> [What is expected] Reproduce the rows word for word, starting at the very beginning and ending with the line that contains "status-bar-url: schooled-school-management.test/task-sch… is", both included. Leave the pictures out of your copy.

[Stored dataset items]
◇ ◇ ◇ ◇ ◇ ◇ ◇
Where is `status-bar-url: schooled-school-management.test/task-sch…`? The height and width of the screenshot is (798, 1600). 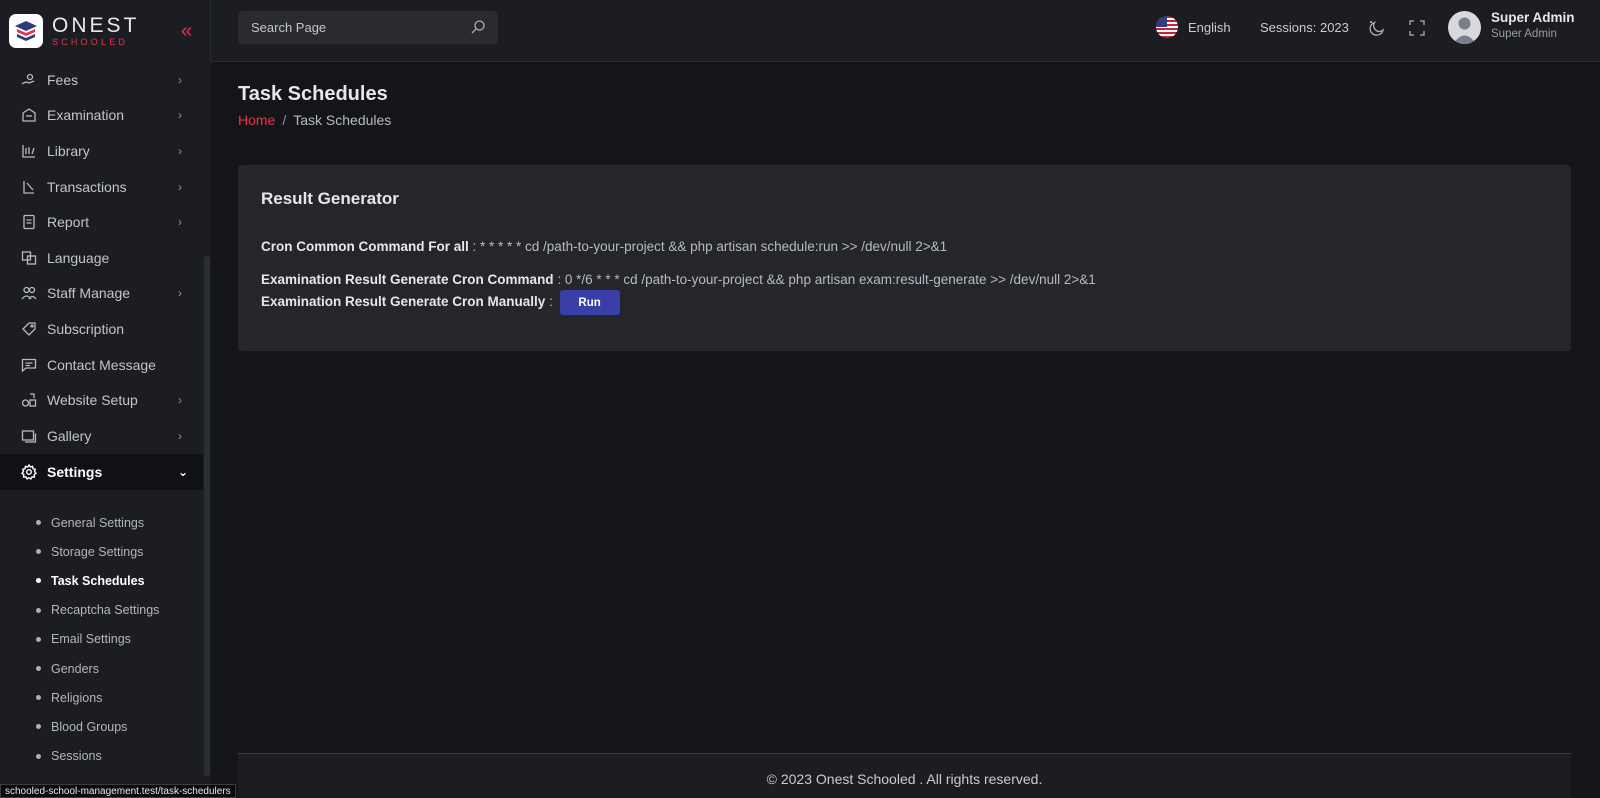
status-bar-url: schooled-school-management.test/task-sch… is located at coordinates (118, 791).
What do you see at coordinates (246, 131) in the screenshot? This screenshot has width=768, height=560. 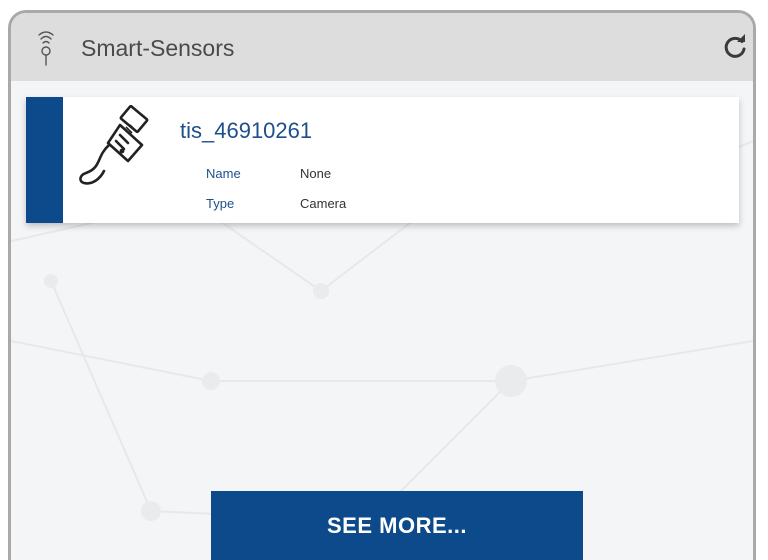 I see `device-title: tis_46910261` at bounding box center [246, 131].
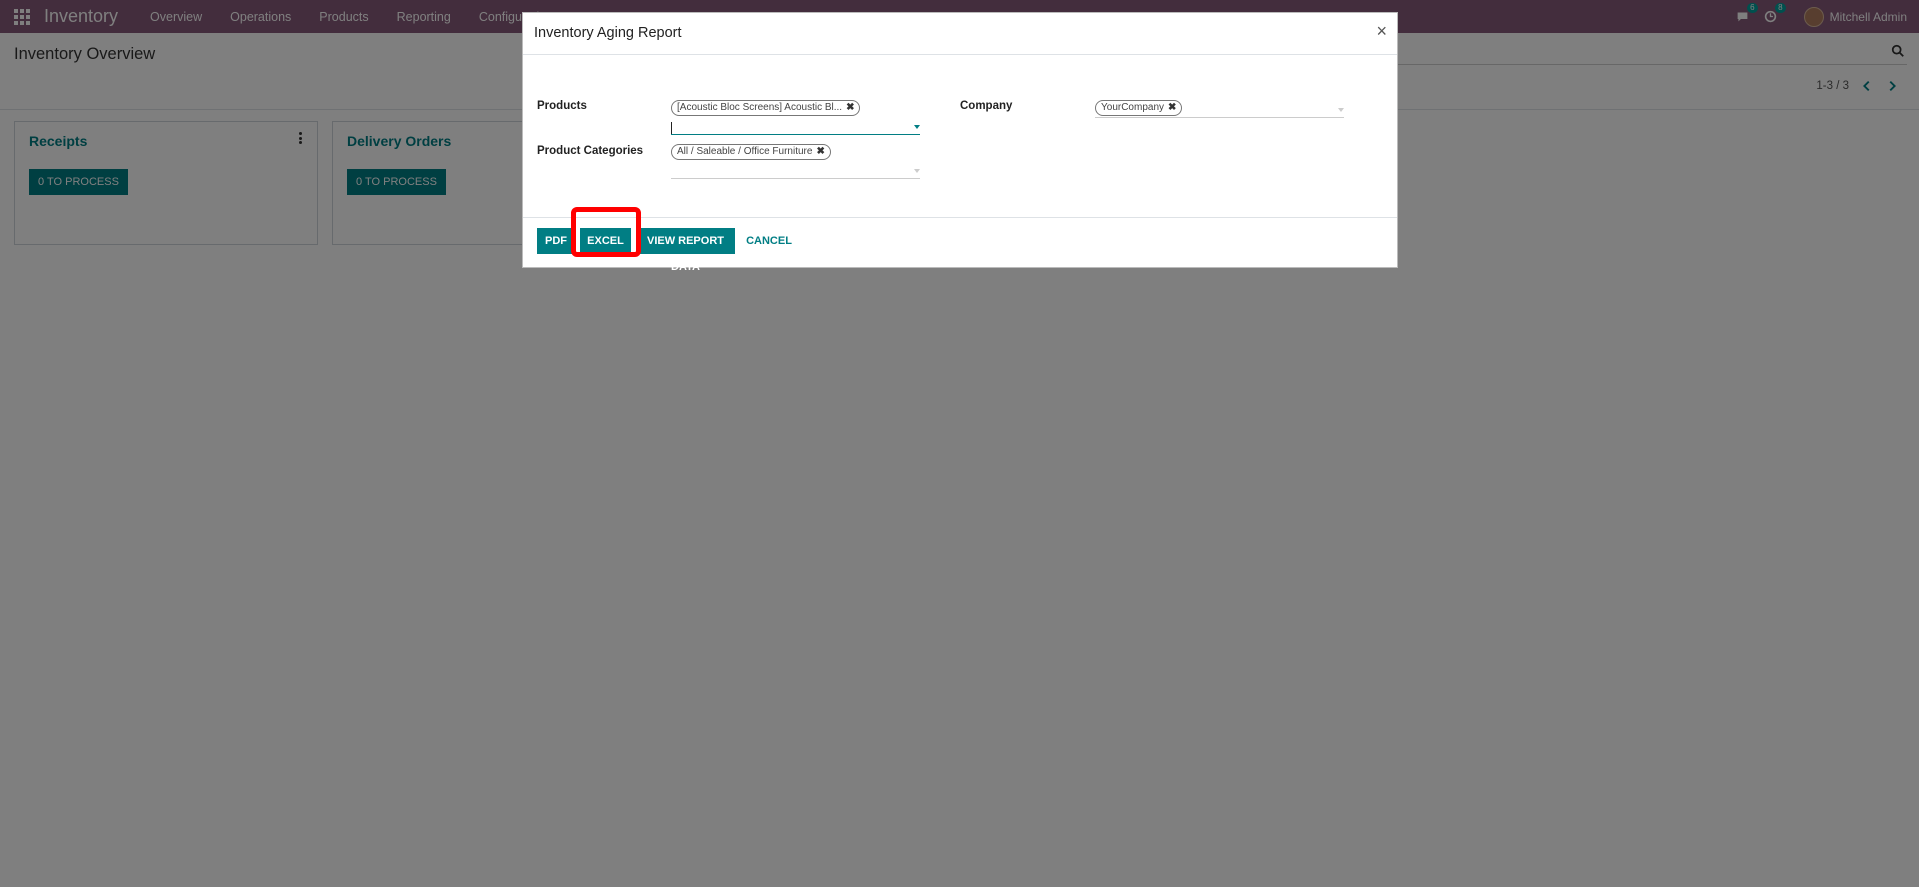 This screenshot has height=887, width=1919. Describe the element at coordinates (1220, 111) in the screenshot. I see `company-input` at that location.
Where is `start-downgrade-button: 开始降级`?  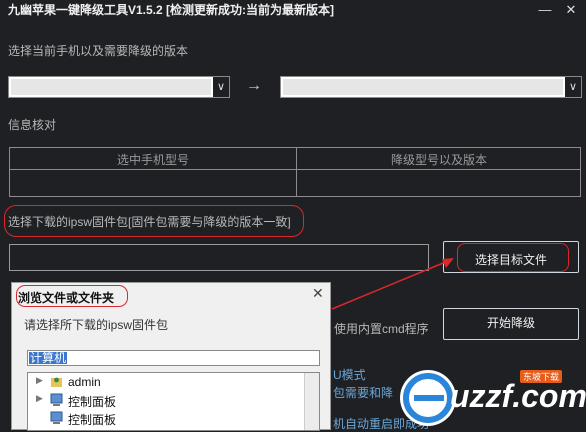
start-downgrade-button: 开始降级 is located at coordinates (511, 324).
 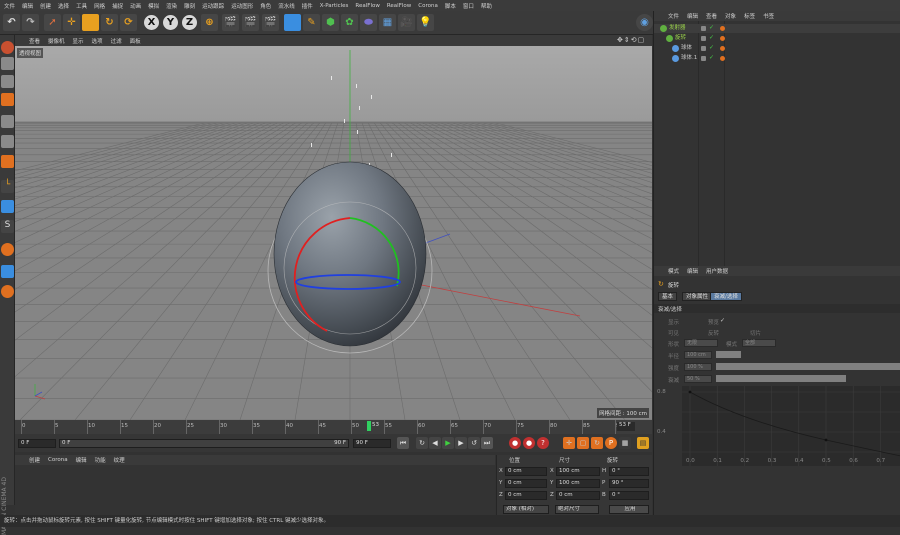 What do you see at coordinates (8, 250) in the screenshot?
I see `sculpt-icon` at bounding box center [8, 250].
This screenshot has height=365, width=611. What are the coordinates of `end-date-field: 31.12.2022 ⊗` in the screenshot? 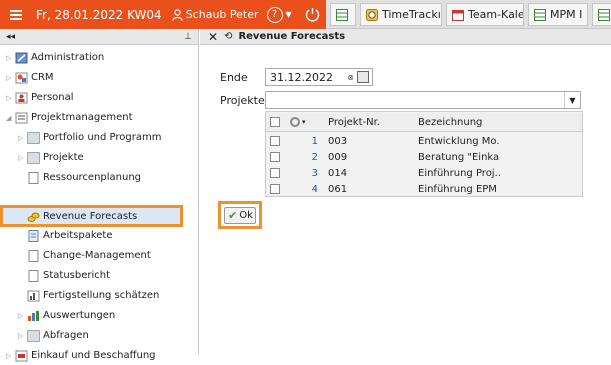 It's located at (319, 77).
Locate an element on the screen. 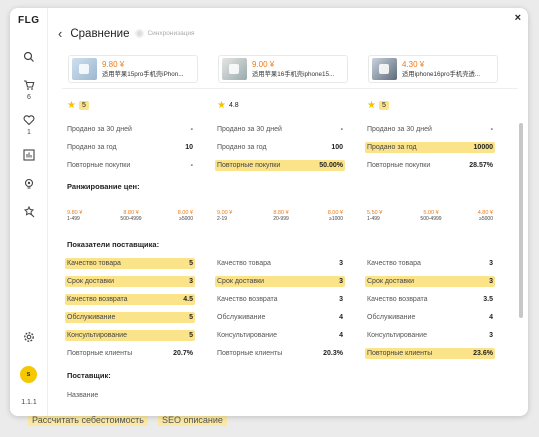 The width and height of the screenshot is (539, 437). chart-icon is located at coordinates (29, 155).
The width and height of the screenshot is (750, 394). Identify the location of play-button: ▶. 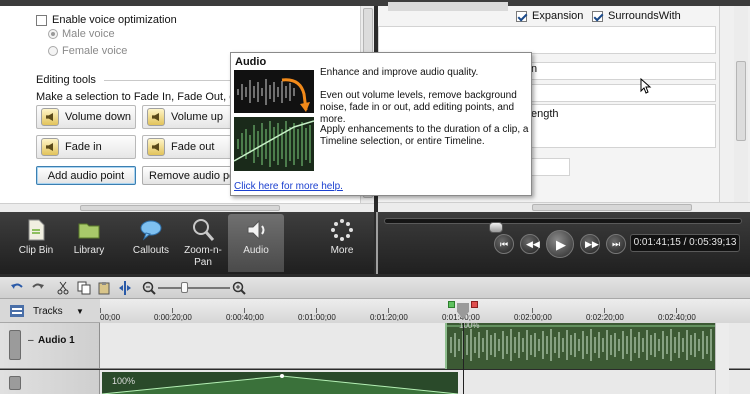
(560, 244).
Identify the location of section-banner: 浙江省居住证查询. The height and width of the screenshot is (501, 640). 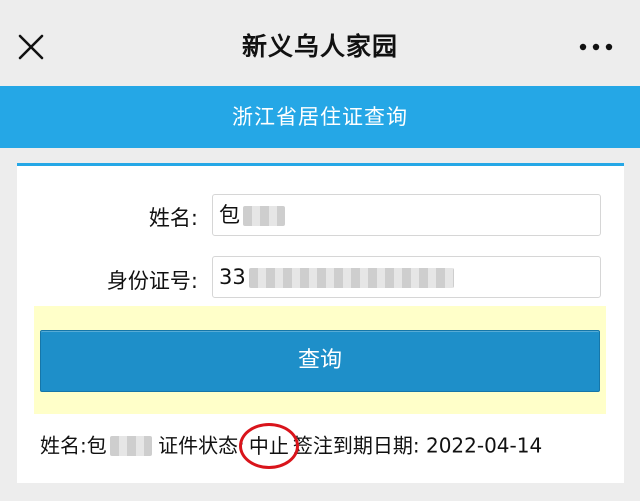
(320, 117).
◇ ◇ ◇ ◇ ◇ ◇ ◇
> [Your solution]
Where is `status-bar-url: schooled-school-management.test/task-sch…`? The height and width of the screenshot is (798, 1600). 
status-bar-url: schooled-school-management.test/task-sch… is located at coordinates (118, 791).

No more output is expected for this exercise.